● **WORK TO BE COMPLETED**
Arrange the data below as a two-column Markdown table headed No. and Text. Put one nonblank line in each row, numbered in order, and leave out blank lines.

● **SOURCE DATA**

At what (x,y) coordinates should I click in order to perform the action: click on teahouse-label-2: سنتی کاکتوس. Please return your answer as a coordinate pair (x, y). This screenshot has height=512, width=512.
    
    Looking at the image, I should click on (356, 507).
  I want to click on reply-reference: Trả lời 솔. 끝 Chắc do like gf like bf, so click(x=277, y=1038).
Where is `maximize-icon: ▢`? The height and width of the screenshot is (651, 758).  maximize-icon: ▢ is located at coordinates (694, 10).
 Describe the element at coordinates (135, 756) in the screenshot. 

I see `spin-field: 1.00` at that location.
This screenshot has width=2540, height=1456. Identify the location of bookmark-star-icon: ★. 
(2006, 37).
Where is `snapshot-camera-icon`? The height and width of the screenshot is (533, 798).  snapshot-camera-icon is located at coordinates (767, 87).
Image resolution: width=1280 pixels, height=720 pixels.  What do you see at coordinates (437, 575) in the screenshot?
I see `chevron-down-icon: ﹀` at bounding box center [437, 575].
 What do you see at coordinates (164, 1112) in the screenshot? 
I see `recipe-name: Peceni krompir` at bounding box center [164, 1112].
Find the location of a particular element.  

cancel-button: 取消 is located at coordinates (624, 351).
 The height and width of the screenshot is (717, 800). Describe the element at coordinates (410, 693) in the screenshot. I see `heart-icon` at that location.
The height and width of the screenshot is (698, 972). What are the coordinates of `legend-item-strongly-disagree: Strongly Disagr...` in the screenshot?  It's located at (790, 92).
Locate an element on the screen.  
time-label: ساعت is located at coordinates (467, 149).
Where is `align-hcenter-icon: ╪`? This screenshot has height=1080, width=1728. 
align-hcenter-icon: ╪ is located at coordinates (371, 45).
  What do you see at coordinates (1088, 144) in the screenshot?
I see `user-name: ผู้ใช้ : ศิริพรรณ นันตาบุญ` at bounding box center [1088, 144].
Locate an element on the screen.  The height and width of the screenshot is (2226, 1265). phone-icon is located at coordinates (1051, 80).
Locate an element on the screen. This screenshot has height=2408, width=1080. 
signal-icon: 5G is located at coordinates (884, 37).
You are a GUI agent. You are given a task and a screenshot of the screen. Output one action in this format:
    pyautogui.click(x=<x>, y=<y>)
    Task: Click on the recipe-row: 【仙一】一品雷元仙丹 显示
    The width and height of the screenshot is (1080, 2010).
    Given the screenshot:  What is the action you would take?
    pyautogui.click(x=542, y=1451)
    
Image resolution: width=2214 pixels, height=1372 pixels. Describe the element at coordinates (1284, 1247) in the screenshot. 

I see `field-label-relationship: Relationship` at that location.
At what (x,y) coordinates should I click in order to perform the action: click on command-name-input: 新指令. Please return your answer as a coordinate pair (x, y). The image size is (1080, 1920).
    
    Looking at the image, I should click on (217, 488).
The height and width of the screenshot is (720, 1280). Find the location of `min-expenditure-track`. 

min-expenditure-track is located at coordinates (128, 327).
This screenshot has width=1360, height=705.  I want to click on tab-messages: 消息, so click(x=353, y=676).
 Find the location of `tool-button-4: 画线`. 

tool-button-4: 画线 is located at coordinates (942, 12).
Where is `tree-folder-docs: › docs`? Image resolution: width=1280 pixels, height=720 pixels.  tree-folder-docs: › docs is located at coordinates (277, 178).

● **RESULT OF THE TASK**
| No. | Text |
|---|---|
| 1 | At what (x,y) coordinates should I click in order to perform the action: click on teahouse-label-2: سنتی کاکتوس. Please return your answer as a coordinate pair (x, y). This screenshot has height=512, width=512. |
| 2 |     Looking at the image, I should click on (356, 507). |
| 3 |   I want to click on reply-reference: Trả lời 솔. 끝 Chắc do like gf like bf, so click(x=277, y=1038). |
| 4 | Where is `maximize-icon: ▢`? The height and width of the screenshot is (651, 758).  maximize-icon: ▢ is located at coordinates (694, 10). |
| 5 |  Describe the element at coordinates (135, 756) in the screenshot.  |
| 6 | I see `spin-field: 1.00` at that location. |
| 7 | This screenshot has width=2540, height=1456. Identify the location of bookmark-star-icon: ★.  |
| 8 | (2006, 37). |
| 9 | Where is `snapshot-camera-icon`? The height and width of the screenshot is (533, 798).  snapshot-camera-icon is located at coordinates (767, 87). |
| 10 | Image resolution: width=1280 pixels, height=720 pixels.  What do you see at coordinates (437, 575) in the screenshot? |
| 11 | I see `chevron-down-icon: ﹀` at bounding box center [437, 575]. |
| 12 |  What do you see at coordinates (164, 1112) in the screenshot?  |
| 13 | I see `recipe-name: Peceni krompir` at bounding box center [164, 1112]. |
| 14 | Find the location of a particular element.   |
| 15 | cancel-button: 取消 is located at coordinates (624, 351). |
| 16 |  The height and width of the screenshot is (717, 800). Describe the element at coordinates (410, 693) in the screenshot. I see `heart-icon` at that location. |
| 17 | The height and width of the screenshot is (698, 972). What are the coordinates of `legend-item-strongly-disagree: Strongly Disagr...` in the screenshot?  It's located at (790, 92). |
| 18 | Locate an element on the screen.   |
| 19 | time-label: ساعت is located at coordinates (467, 149). |
| 20 | Where is `align-hcenter-icon: ╪`? This screenshot has height=1080, width=1728.  |
| 21 | align-hcenter-icon: ╪ is located at coordinates (371, 45). |
| 22 |   What do you see at coordinates (1088, 144) in the screenshot? |
| 23 | I see `user-name: ผู้ใช้ : ศิริพรรณ นันตาบุญ` at bounding box center [1088, 144]. |
| 24 | Locate an element on the screen.  The height and width of the screenshot is (2226, 1265). phone-icon is located at coordinates (1051, 80). |
| 25 | Locate an element on the screen. This screenshot has height=2408, width=1080.  |
| 26 | signal-icon: 5G is located at coordinates (884, 37). |
| 27 | You are a GUI agent. You are given a task and a screenshot of the screen. Output one action in this format: |
| 28 |     pyautogui.click(x=<x>, y=<y>) |
| 29 |     Task: Click on the recipe-row: 【仙一】一品雷元仙丹 显示 |
| 30 |     The width and height of the screenshot is (1080, 2010). |
| 31 |     Given the screenshot:  What is the action you would take? |
| 32 |     pyautogui.click(x=542, y=1451) |
| 33 | Image resolution: width=2214 pixels, height=1372 pixels. Describe the element at coordinates (1284, 1247) in the screenshot.  |
| 34 | I see `field-label-relationship: Relationship` at that location. |
| 35 | At what (x,y) coordinates should I click in order to perform the action: click on command-name-input: 新指令. Please return your answer as a coordinate pair (x, y). The image size is (1080, 1920). |
| 36 |     Looking at the image, I should click on (217, 488). |
| 37 | The height and width of the screenshot is (720, 1280). Find the location of `min-expenditure-track`.  |
| 38 | min-expenditure-track is located at coordinates (128, 327). |
| 39 | This screenshot has width=1360, height=705.  I want to click on tab-messages: 消息, so click(x=353, y=676). |
| 40 |  Find the location of `tool-button-4: 画线`.  |
| 41 | tool-button-4: 画线 is located at coordinates (942, 12). |
| 42 | Where is `tree-folder-docs: › docs`? Image resolution: width=1280 pixels, height=720 pixels.  tree-folder-docs: › docs is located at coordinates (277, 178). |